O buraco nosso de cada dia – Parte 2 – por JANA

Os buracos entraram na vida da gente e já merecem estudos e pesquisas. Vamos tentar estimular pessoas, instituições e empresas a fazerem suas observações e seus trabalhos científicos. A causa é nobre e pode trazer benefícios para a sociedade. Não, não se trata de fazer auditorias e investigações administrativo-financeiras. Trata-se apenas de avançar no conhecimento e na tecnologia e preparar a sociedade para os buracos futuros. Sem stress.

Os buracos têm seu ciclo de vida. Anualmente aparecem, anualmente desaparecem. Anualmente incomodam, anualmente aliviam a população. Anualmente dão prejuízos a muitos e anualmente dão lucro a alguns. Não há indícios de que seja uma questão ideológica, não formam facções, há buracos de esquerda e de direita, dependendo de quem vai e de quem vem, de quem sobe e de quem desce. E não há vinculações partidárias, eles têm a capacidade de se compor com todos, sem maiores atritos, sem declarações explícitas de lado e de partido. Os buracos são pragmáticos. Dizem que eles frequentam os palácios principalmente no fim da temporada invernosa, a conferir.

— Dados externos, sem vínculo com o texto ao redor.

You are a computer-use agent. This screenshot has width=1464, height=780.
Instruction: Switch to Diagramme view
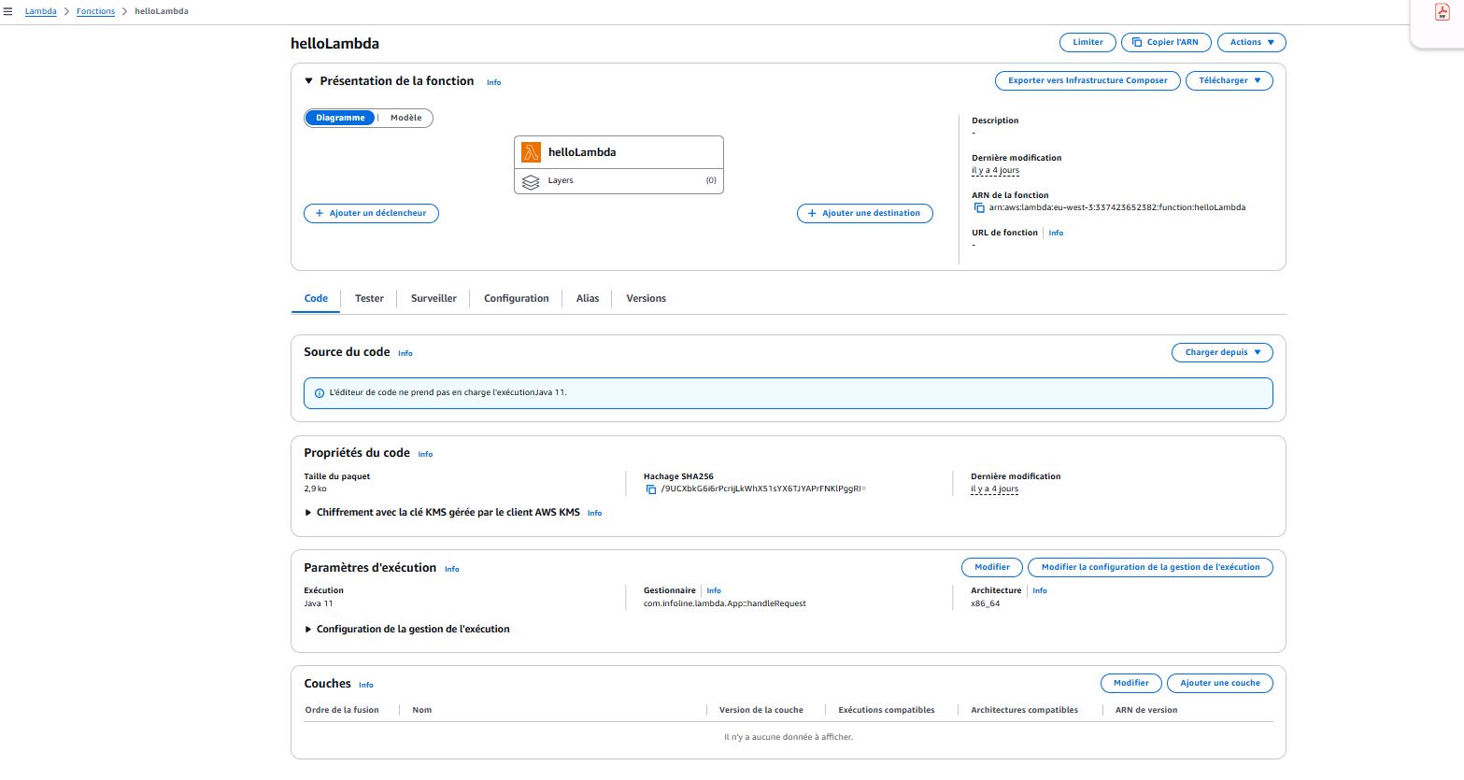340,119
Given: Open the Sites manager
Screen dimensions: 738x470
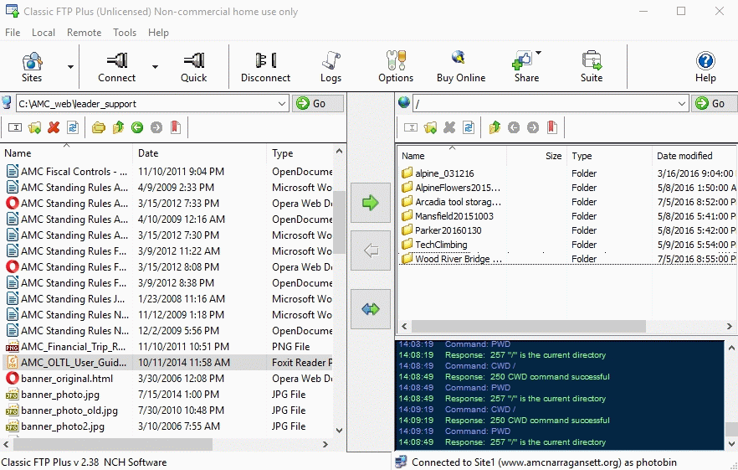Looking at the screenshot, I should click(x=32, y=67).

Esta claro que eles têm parte com o sol e com a chuva, óbvio. E é óbvio que eles também têm algo a ver com a passagem de carros e caminhões, é claro. Nascem com as chuvas, bronzeiam-se ao sol, mas há indícios de que prosperam mesmo em épocas de seca braba.

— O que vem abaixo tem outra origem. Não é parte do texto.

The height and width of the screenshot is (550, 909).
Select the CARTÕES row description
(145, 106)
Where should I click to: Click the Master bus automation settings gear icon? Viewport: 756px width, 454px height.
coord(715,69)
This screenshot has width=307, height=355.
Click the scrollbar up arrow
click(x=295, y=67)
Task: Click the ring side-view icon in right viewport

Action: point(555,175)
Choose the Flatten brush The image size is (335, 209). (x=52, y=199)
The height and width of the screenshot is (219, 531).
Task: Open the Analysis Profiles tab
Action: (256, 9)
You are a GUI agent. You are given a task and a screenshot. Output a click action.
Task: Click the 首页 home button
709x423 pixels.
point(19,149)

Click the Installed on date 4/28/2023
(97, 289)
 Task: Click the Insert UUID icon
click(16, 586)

Observadores mais atentos, dizem que eles nascem redondos, o que abre um leque de opções de testes e pesquisas, quem sabe encontram-se suas árvores genealógicas. É desafiador descobrir a razão dos buracos para desprezar as outras formas geométricas. Por que não optam por nascer triangulares? E por que circunstâncias evitam a forma quadrada? O que explicaria o desprezo pelos retângulos?

Talvez não seja cabível envolver a comunidade nessa jornada, embora ela pudesse ser de grande ajuda. As pessoas, empresas e instituições que se envolverem com a delicada questão poderiam convocar os internautas para usar seus celulares para fotografar os buracos mais estilosos.  Aqueles que são mais hábeis com as palavras do que com as câmeras escreveriam textos para a imprensa, para antologias e para as redes sociais. E os poetas, ah…os poetas fariam maravilhas com os buracos de todos e de todas, com ou sem rimas. E a juventude poderia ser estimulada a usar seus sprays e desenhar à beira dos pequenos abismos que nos oferecem a engenharia e a administração pública. Uma ideia: podia chamar os craques da gastronomia para criar ao redor dos minúsculos e comportados vulcões. Coachs poderiam desenvolver toda uma teoria empreendedora à beira dessas obras do acaso e fazer maravilhosas “lives”.

Fica a ideia para o ano que vem, quem sabe?

É que para este ano, o assunto perdeu  força e encantamento – a primeira página dos jornais e dos blogs já anunciou: “Governador Investe 259 Milhões em Recuperação de Estradas.”

Assim não tem graça, né?

Jana

Jana

Janete Nassi Freitas, nascida em 1966, fez curso superior de Comunicação, é expert em Administração, trabalhou como executiva de vendas e agora faz consultoria para pequenas e médias empresas, teve atuação em grêmios escolares quando jovem, é avessa a redes sociais embora use a internet, é sobrinha e neta de dois vereadores, mas jamais engajou-se ou sequer chegou a filiar-se a um partido, mas diz adorar um bom debate político. Declara-se uma pessoa “de centro”. Nunca exerceu qualquer função em jornalismo, não tem o diploma nem o registro profissional. Assina todos os textos e inserções na internet como “Jana”.